#### Dataset records
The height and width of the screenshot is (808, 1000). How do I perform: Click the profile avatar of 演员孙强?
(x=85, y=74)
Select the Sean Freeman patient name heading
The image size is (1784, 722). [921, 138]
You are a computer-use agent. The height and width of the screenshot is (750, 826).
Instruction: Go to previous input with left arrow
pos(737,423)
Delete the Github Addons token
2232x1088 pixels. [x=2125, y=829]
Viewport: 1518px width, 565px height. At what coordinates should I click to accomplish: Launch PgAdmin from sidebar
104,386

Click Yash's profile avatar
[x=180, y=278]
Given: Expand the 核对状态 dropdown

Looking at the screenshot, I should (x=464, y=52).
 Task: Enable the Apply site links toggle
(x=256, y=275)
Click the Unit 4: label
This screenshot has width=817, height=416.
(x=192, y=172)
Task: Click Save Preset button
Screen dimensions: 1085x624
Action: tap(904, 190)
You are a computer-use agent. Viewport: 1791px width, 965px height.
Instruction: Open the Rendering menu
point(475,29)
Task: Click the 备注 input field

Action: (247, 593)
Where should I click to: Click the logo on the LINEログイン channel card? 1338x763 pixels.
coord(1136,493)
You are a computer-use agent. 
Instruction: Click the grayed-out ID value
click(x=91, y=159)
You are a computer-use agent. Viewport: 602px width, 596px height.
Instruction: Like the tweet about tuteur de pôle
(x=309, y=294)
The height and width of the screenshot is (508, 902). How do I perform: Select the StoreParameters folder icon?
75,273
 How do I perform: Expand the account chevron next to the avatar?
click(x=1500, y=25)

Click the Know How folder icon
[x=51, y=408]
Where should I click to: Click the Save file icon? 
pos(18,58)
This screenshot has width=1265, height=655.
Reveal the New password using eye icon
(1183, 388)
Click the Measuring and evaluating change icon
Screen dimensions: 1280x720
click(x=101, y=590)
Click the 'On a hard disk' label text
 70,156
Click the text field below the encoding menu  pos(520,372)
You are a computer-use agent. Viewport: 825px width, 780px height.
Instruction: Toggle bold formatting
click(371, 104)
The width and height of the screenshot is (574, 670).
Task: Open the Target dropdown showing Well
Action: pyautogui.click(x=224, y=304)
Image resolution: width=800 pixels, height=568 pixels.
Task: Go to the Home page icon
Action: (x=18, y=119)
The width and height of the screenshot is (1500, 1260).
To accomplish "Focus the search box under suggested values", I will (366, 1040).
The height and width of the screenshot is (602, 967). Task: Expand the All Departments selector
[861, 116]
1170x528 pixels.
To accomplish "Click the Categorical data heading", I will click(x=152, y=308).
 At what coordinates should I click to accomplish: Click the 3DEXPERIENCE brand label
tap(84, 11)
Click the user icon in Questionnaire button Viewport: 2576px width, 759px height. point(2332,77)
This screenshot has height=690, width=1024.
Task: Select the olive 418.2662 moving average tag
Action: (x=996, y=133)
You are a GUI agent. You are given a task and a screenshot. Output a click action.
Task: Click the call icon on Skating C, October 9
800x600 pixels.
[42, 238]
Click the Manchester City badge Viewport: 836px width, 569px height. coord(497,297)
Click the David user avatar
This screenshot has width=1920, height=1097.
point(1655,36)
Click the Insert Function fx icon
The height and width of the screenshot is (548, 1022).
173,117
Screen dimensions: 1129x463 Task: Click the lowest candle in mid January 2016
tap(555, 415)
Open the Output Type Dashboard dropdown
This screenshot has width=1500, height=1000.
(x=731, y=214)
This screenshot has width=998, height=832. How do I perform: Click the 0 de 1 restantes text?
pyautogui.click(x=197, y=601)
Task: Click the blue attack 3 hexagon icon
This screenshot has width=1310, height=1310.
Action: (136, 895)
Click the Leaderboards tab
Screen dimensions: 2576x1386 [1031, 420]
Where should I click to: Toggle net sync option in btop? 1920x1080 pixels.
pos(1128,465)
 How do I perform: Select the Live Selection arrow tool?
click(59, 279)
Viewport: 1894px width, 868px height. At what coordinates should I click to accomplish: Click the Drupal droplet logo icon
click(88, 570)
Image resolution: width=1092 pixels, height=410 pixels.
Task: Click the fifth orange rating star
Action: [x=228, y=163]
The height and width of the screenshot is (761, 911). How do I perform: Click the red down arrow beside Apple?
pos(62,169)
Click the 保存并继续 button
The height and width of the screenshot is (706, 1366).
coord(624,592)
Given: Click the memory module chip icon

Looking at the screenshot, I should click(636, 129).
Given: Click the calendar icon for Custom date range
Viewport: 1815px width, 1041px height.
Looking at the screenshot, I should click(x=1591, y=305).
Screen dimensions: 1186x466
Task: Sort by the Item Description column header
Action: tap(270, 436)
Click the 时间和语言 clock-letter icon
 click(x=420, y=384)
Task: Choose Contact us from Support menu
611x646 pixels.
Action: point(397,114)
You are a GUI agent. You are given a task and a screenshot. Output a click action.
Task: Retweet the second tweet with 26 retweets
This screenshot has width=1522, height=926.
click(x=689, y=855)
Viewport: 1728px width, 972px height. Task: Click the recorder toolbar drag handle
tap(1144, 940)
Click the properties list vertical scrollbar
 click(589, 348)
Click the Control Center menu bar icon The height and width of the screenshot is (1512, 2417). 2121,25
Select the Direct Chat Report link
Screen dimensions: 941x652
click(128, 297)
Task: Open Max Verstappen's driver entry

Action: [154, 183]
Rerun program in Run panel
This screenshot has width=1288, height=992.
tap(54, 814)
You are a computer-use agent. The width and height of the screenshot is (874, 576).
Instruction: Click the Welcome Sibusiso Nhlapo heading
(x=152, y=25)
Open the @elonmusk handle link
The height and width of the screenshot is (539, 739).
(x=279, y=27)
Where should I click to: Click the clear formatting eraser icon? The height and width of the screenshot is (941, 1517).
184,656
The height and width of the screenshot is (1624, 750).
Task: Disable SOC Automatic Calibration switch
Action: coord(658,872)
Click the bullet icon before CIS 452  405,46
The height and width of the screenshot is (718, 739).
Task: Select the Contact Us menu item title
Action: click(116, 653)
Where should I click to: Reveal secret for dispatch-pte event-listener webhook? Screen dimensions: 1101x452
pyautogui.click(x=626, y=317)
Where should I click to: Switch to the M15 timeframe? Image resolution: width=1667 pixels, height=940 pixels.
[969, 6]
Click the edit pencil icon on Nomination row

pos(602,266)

#### Assignment
In the answer, restate word for word each line from the one with "Click the Control" through the end of the material above.

#### Solution for this exercise
Click the Control Center menu bar icon The height and width of the screenshot is (1512, 2417). 2121,25
Select the Direct Chat Report link
Screen dimensions: 941x652
click(128, 297)
Task: Open Max Verstappen's driver entry

Action: [154, 183]
Rerun program in Run panel
This screenshot has width=1288, height=992.
tap(54, 814)
You are a computer-use agent. The width and height of the screenshot is (874, 576).
Instruction: Click the Welcome Sibusiso Nhlapo heading
(x=152, y=25)
Open the @elonmusk handle link
The height and width of the screenshot is (539, 739).
(x=279, y=27)
Where should I click to: Click the clear formatting eraser icon? The height and width of the screenshot is (941, 1517).
184,656
The height and width of the screenshot is (1624, 750).
Task: Disable SOC Automatic Calibration switch
Action: coord(658,872)
Click the bullet icon before CIS 452  405,46
The height and width of the screenshot is (718, 739).
Task: Select the Contact Us menu item title
Action: click(116, 653)
Where should I click to: Reveal secret for dispatch-pte event-listener webhook? Screen dimensions: 1101x452
pyautogui.click(x=626, y=317)
Where should I click to: Switch to the M15 timeframe? Image resolution: width=1667 pixels, height=940 pixels.
[969, 6]
Click the edit pencil icon on Nomination row

pos(602,266)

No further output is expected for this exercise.